▸ Stated problem:
Copy out everything in the data-cleaning passage below from "1. **Handling Duplicates:**" down to "rows are duplicates.", without changing a word.

▸ Excerpted passage:
· · · · ·
These data transformation techniques allow you to reshape and combine datasets to derive meaningful insights. By using merging and joining, you can bring together related information from multiple datasets. Reshaping techniques help you restructure the data to facilitate analysis or create summary statistics.

Remember to replace **df1, df2,** and other variable names with the actual names of your DataFrames when applying these techniques to your specific datasets.

# Handling duplicates and outliers

Let's explain how to handle duplicates and outliers in a beginner-friendly manner

1. **Handling Duplicates:**

 - Duplicates refer to rows in a DataFrame that have identical values across all or selected columns.
 - Identifying duplicates: You can use the duplicated() function to check for duplicate rows in a DataFrame. The function returns a Boolean Series indicating which rows are duplicates.

In [20]:
duplicates = df.duplicated()


- Removing duplicates: To remove duplicate rows from a DataFrame, you can use the drop_duplicates() function. By default, it keeps the first occurrence of each duplicate row and removes the subsequent duplicates.

In [21]:
df_no_duplicates = df.drop_duplicates()


2. **Handling Outliers:**

 - Outliers are extreme values in a dataset that significantly deviate from the majority of the data points. Outliers can negatively impact data analysis and modeling.
 - Identifying outliers: One common approach is to use statistical measures like the z-score or interquartile range (IQR) to detect outliers. Points that fall outside a certain threshold can be considered outliers.
 - Removing outliers: Depending on the situation, outliers can be removed or treated differently. One approach is to use filtering based on z-scores or IQR to exclude outliers from the analysis.

In [27]:
# Example: Removing outliers based on z-score
z_scores = (df['Study hrs'] - df['Mobile Games hrs'].mean()) / df['Sleeping hrs'].std()
df_no_outliers = df[z_scores < 3]  # Exclude data points with z-score > 3
z_scores


0    0.337580
1    3.375798
2    1.097134
3   -1.181529
4    1.856689
5         NaN
6    1.856689
7    6.414016
8    0.337580
9    3.375798
Name: Study hrs, dtype: float64

It's important to note that the approach for handling duplicates and outliers may vary depending on the specific dataset and analysis goals. Consider the context and the impact of removing or treating duplicates/outliers on your analysis results.

Remember to replace df and 'Column' with the actual variable name of your DataFrame and the column name you want to analyze for duplicates/outliers.

Handling duplicates and outliers helps ensure data quality and reliability in your analysis. By removing duplicates, you avoid counting redundant data points, and by identifying and handling outliers, you ensure more accurate and representative analysis results.

# Introduction to descriptive statistics

Descriptive statistics provides a way to summarize and describe the main characteristics of a dataset. It helps us understand the basic features of the data and gain insights into its distribution, central tendency, variability, and other important properties. Here's an introduction to descriptive statistics:

1. **Measures of Central Tendency:**

 - **Central** tendency measures help us understand the typical or central value around which the data tends to cluster.
· · · · ·
▸ Data supplied:

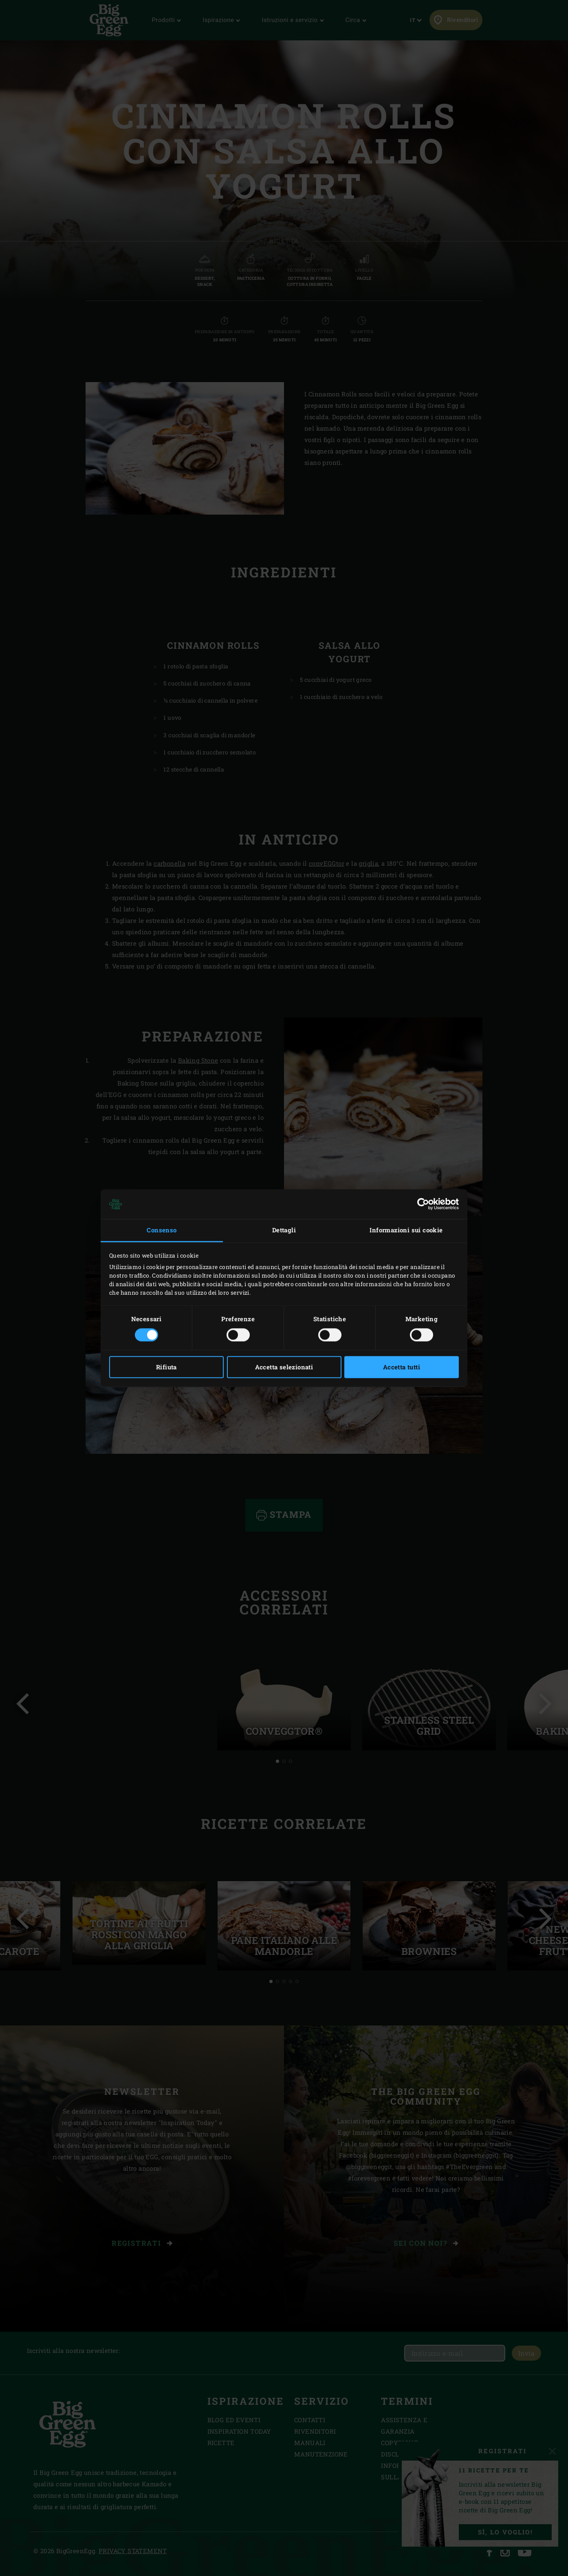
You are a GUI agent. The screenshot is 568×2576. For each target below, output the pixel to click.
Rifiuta (166, 1367)
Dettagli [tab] (284, 1230)
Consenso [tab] (161, 1230)
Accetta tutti (401, 1367)
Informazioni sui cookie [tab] (406, 1230)
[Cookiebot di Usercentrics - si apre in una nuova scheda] (423, 1204)
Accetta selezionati (284, 1367)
· · · · ·
▸ Correct answer:
1. **Handling Duplicates:**

 - Duplicates refer to rows in a DataFrame that have identical values across all or selected columns.
 - Identifying duplicates: You can use the duplicated() function to check for duplicate rows in a DataFrame. The function returns a Boolean Series indicating which rows are duplicates.